Круг дотянулся до Шаммовой шляпы и ловко нахлобучил ее на собственные лохмы.
Это был котиковый бонет маменькиного сынка. Заикаясь от ярости, мальчишка попытался его вернуть. Адам Круг бросил его Рыжику Шимпфферу, который, в свой черед, забросил его на запорошенный снегом штабель березовых дров, где он и застрял. Шамм бегом бросился обратно в школу – жаловаться. Жаба, направляясь домой, крался вдоль низкой стены к выходу. Адам Круг закинул ранец за плечо и заметил Шимпфферу, что вот как забавно – а бывает ли у Шимпффера такое же ощущение «повторяющейся последовательности», как будто все это уже было: меховая шапка, я бросил ее тебе, ты подбросил ее вверх, дрова, снег на дровах, шапка зацепилась, появляется Жаба?.. Отличающийся практичным складом ума Шимпффер вместо рассуждений предложил задать Жабе хорошую взбучку. Двое мальчиков наблюдали за ним из-за дров. Жаба замер у стены, очевидно поджидая Мамша. С пронзительным «ура!» Круг возглавил атаку.
«Ради Бога, остановите его! – закричал Руфель. – Он спятил! Мы не отвечаем за его действия. Остановите его!»
Взяв стремительный разгон, Круг несся к стене, у которой Падук, с размытыми испариной страха чертами лица, соскользнул со стула и попытался исчезнуть. Двор охватило дикое смятенье. Круг увернулся от объятий охранника.

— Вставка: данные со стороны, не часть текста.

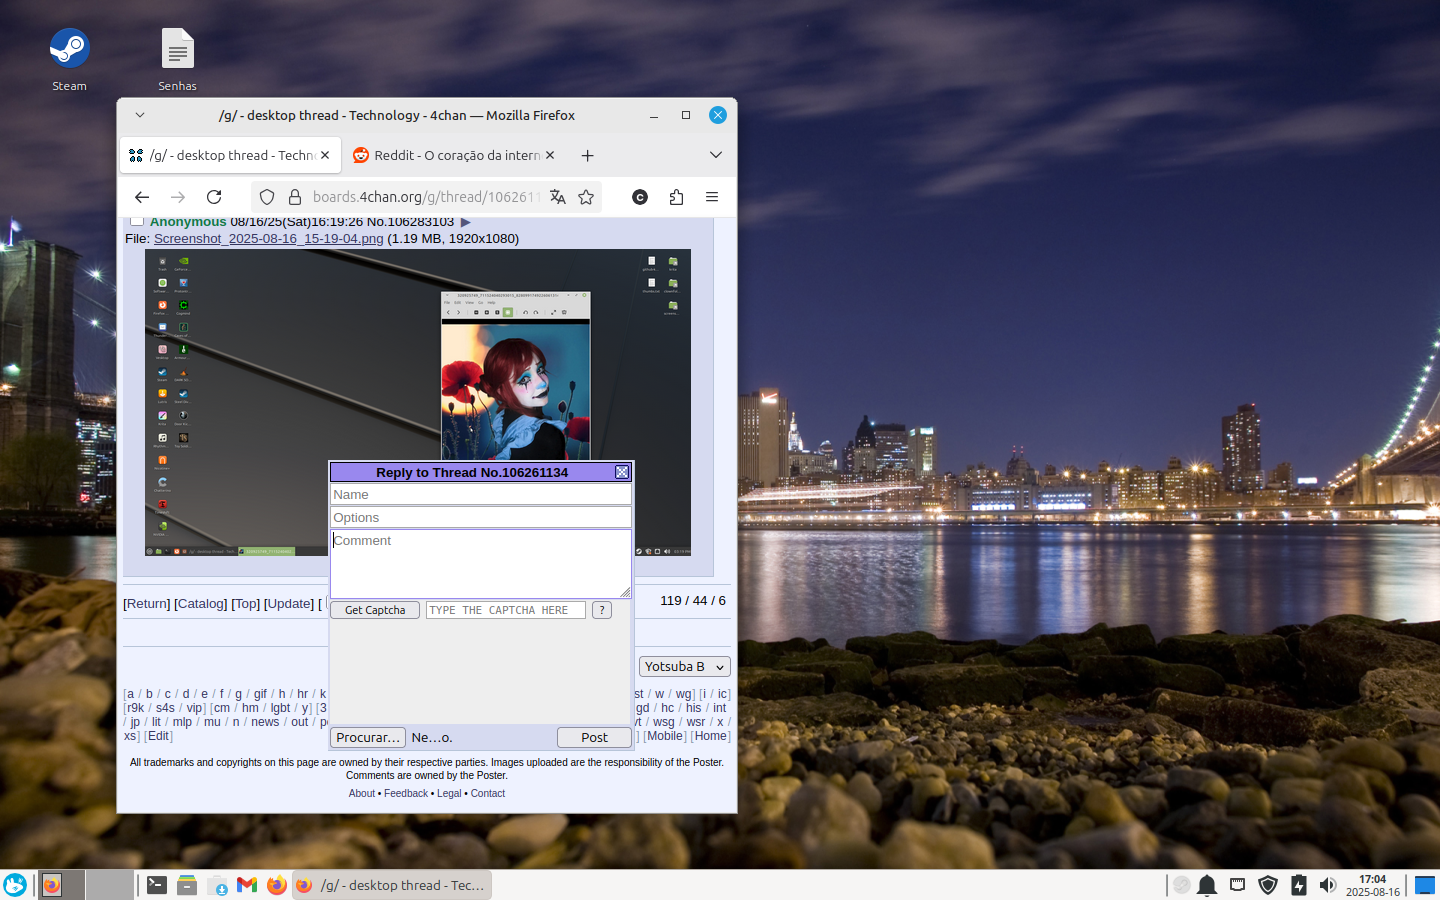Click the Post button in reply form
1440x900 pixels.
pos(594,737)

Затем левая сторона его головы, казалось, вспыхнула огнем – первая пуля оторвала ему часть уха, – но он радостно ковылял дальше:
«Живее, Шримп, живее! – ревел он, не оглядываясь. – Отделаем его как следует, выбьем из него дух, эгей!»
Он увидел, как Жаба скорчился у основания стены, дрожа, растворяясь, все быстрее повторяя свои визгливые заклинания, защищая тускнеющее лицо прозрачной рукой, и Круг подбежал к нему, и всего за долю мгновения до того, как в него ударила вторая, более меткая пуля, он снова крикнул: «Ты, ты…» – и стена исчезла, как быстро выдернутый слайд, и я потянулся и встал среди хаоса исписанных и переписанных страниц, чтобы посмотреть, что это там со звонким «памм!» ударилось в проволочную сетку моего окна.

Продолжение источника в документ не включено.